--- RECORDS FOR THE TASK Enclosed Below ---

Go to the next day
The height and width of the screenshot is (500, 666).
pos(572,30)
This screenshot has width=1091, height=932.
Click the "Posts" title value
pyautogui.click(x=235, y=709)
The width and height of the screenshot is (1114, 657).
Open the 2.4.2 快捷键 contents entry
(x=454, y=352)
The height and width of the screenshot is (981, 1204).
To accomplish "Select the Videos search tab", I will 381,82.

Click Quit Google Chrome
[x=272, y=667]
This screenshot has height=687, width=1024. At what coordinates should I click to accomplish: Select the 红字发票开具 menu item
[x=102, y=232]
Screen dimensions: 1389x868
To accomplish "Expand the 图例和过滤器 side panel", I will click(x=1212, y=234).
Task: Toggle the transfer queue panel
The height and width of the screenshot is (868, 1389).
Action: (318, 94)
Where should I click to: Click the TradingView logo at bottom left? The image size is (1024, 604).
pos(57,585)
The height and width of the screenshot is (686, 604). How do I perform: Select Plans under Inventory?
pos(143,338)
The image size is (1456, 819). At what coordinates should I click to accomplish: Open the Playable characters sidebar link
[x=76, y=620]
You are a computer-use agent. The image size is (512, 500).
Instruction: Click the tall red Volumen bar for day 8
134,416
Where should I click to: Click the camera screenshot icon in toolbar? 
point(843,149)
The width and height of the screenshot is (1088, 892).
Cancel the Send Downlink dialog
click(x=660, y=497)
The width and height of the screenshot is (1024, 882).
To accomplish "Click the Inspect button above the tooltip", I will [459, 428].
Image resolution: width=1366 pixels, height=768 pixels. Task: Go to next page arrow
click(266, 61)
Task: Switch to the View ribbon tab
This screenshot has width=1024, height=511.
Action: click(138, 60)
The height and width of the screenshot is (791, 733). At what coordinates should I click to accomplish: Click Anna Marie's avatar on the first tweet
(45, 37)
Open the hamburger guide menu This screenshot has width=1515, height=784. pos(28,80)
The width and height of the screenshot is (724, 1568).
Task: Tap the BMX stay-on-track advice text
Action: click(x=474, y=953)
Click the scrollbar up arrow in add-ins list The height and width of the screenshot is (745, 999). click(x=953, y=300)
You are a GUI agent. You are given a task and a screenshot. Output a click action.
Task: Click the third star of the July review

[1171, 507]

--- End of Enclosed RECORDS FOR THE TASK ---

Filter by the word "panel": copy every line of the data that holds it.

To accomplish "Expand the 图例和过滤器 side panel", I will click(x=1212, y=234).
Task: Toggle the transfer queue panel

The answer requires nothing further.